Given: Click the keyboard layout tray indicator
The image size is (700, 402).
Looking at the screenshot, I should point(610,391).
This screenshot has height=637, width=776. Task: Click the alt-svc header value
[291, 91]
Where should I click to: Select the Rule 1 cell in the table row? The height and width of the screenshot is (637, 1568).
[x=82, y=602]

--

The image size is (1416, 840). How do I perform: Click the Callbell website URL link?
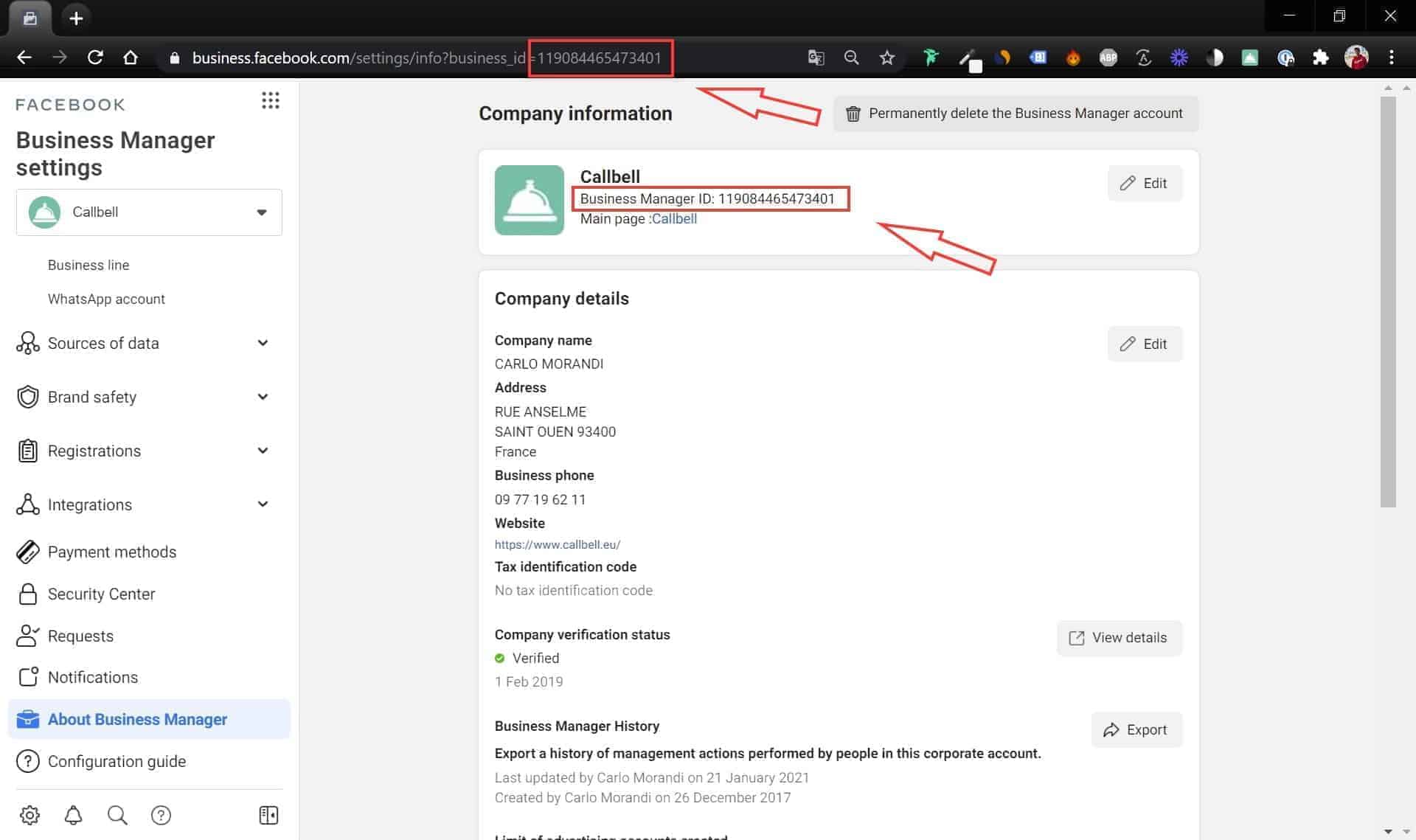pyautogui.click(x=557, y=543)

...

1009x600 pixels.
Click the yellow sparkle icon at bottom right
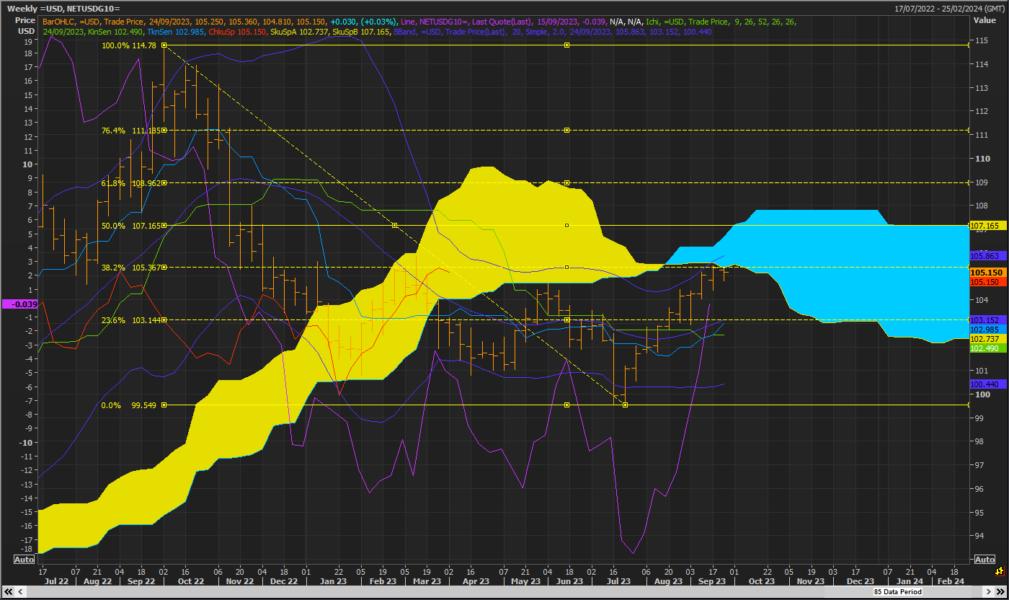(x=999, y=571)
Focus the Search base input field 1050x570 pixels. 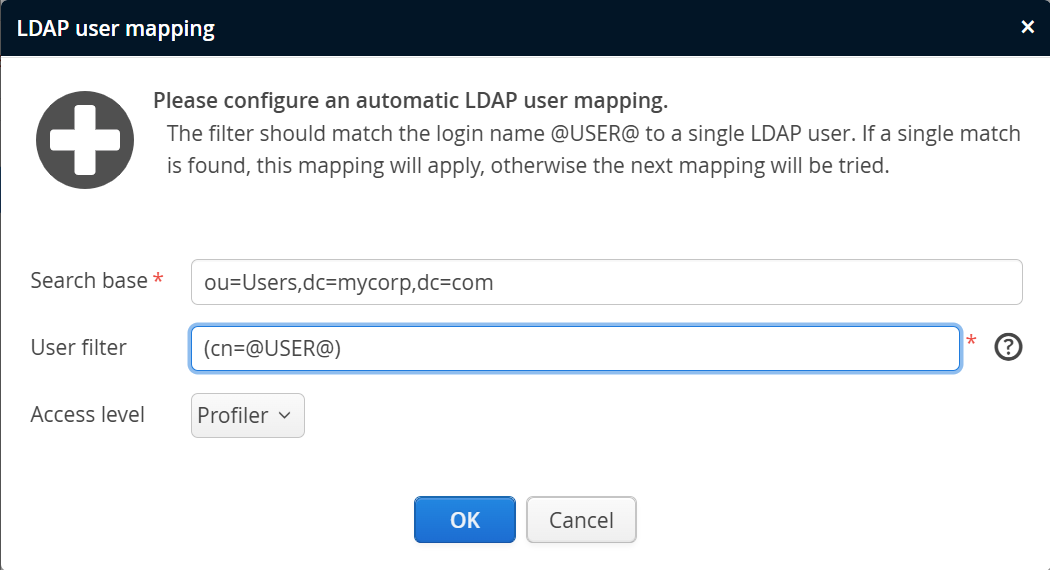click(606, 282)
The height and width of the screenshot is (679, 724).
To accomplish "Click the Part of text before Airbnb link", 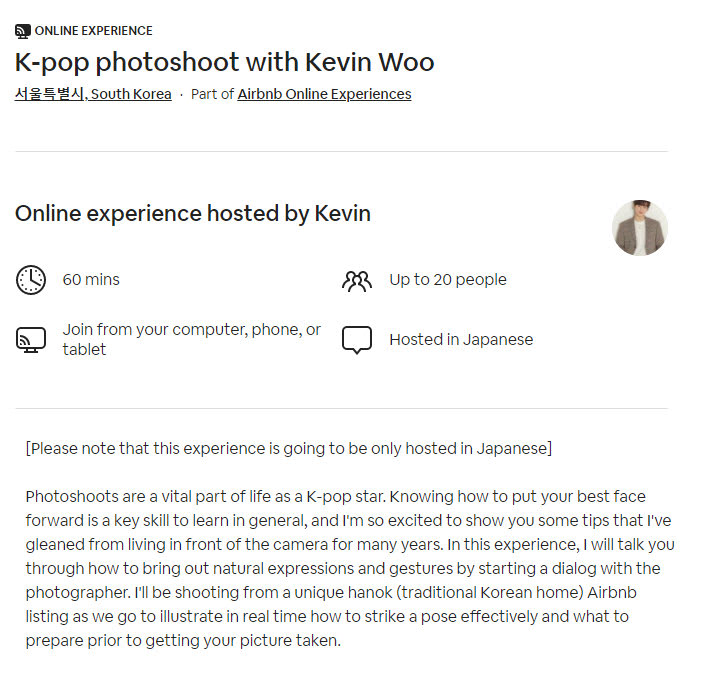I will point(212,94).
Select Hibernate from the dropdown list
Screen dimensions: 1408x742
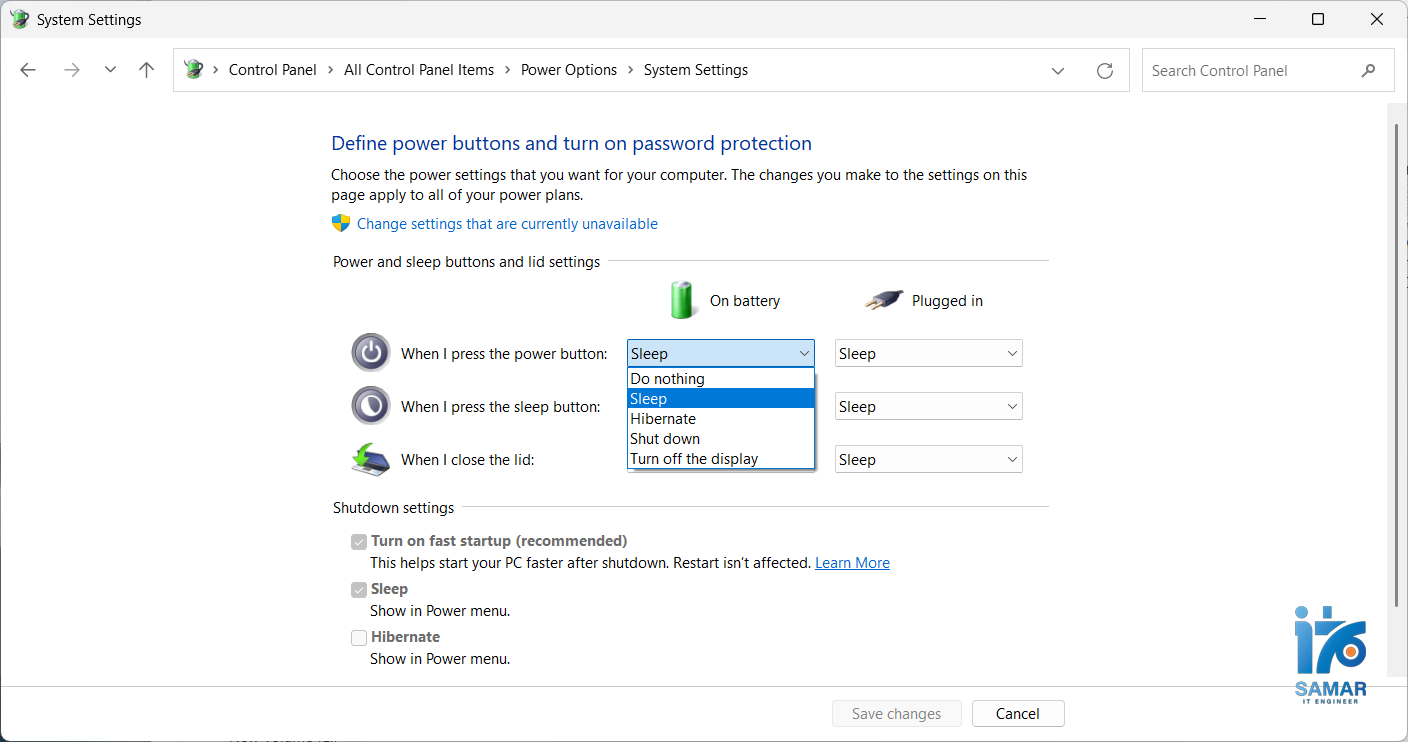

### BRIEF
Above are the records; repeat exactly the lines from the one holding "Select Hibernate from the dropdown list" down to the one holding "Screen dimensions: 1408x742", end lines included.

### REPLY TO THE TASK
Select Hibernate from the dropdown list
Screen dimensions: 1408x742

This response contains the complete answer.